*Document extract*:
--- BEGIN ---

Reader, are you a father? Have you a child after your own likeness, or the likeness of her whom you love as yourself? If so, look now upon that child, and tell me, if you have the heart of a man, whether any-the worst conceivable provocation on his part, can so utterly alienate your affections from him, and blunt your sensibilities in regard to him, that you could abandon him to utter and hopeless ruin-to a state in which he would be lost-in the most absolute sense of the word-lost to virtue, to happiness, to you, to his God, even to hope itself, (the last to desert the miserable,) and to all the purposes of his existence? Can you, sir, render affirmative answers to these questions? The Lord pity you for a wretch, if you can! and if you cannot, then, I pray you, avoid the blasphemy of imputing to the "Father of mercies," acts of cruelty, at which even your better nature revolts!

Oh! how many an earnest prayer has gone up to the throne of Heaven, from the hearts of parents, who mistakenly conceived their children to be liable to a doom of ceaseless fire! And to that all-seeing eye, which can analyse all human thoughts, what intense-what poignant solicitude is often discernible in these supplications! "Oh! my God," (we may conceive to be the substance of these parental breathings,) "compassionate the sorrow-stricken heart of a father! and arrest the steps of my thoughtless and wayward child, that they take him not down to depths of ruin, beyond the reach of thy grace. Oh! let not my soul in his loss deplore the eternal blight of its hopes, and all the

fond expectations of my trusting heart that as thou hadst given him to me in love, that same almighty love would charge itself with his safekeeping, until he reached the bliss at thy right hand -oh! let not these expectations issue in a harvest of despair! And, oh Lord! pity also the mother on whose bosom he hung, and who watched over his infancy with the vigilance of a love, which among finite beings, none but a mother can know. Oh! how can she endure, that a plant she so cherished, should grow up but to be blasted by thy wrath! Pity us! pity us, Lord! and if the bolt of thy displeasure must have an object, let it fall on me, but let the mother and her offspring live! Oh, let not our sun go down in so dark a cloud, as that which bodes his ruin!" Alas! alas, old man! know you not, that the love of heaven for the subject of your solicitude, even infinitely exceeds your own? Think you that your son has a stronger hold in your regards—all frail and limited as you are-than in those of the God that made him? Does the affectionate mother need to be implored to be kind to the infant at her breast? much less does the love of our Father in heaven, need to be moved toward his offspring, by their feeble supplications can a little drop agitate an ocean? or an atom discompose the order and harmony of the universe? Then will infinite love require to be moved by that which is finite. Hence with the poet we may say―

"And will Jehovah condescend
To be my father and my friend?

--- END ---

Answer these questions from the passage on a father's love.
(a) In the opening paragraph, what is hope called in parentheses?
(b) In the imagined prayer, where does the father ask the bolt of displeasure to fall if it must have an object?
(c) Near the end, what does the writer ask whether a little drop can do?

*Recorded data*:
--- BEGIN ---

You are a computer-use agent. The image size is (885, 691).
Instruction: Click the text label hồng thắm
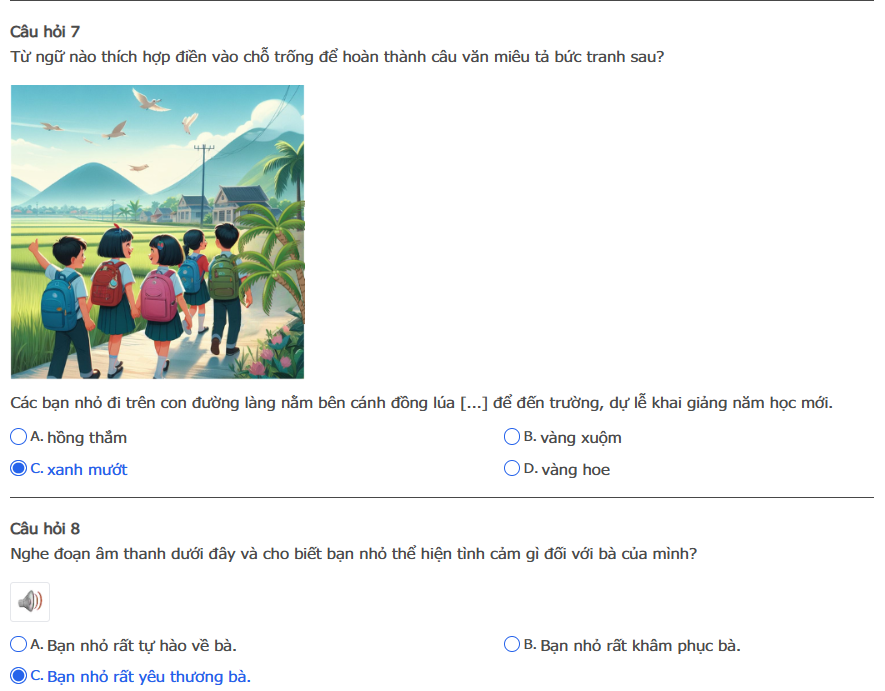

--- END ---

*Full response*:
(a) The last to desert the miserable.
(b) On himself, so that the mother and her offspring may live.
(c) Agitate an ocean.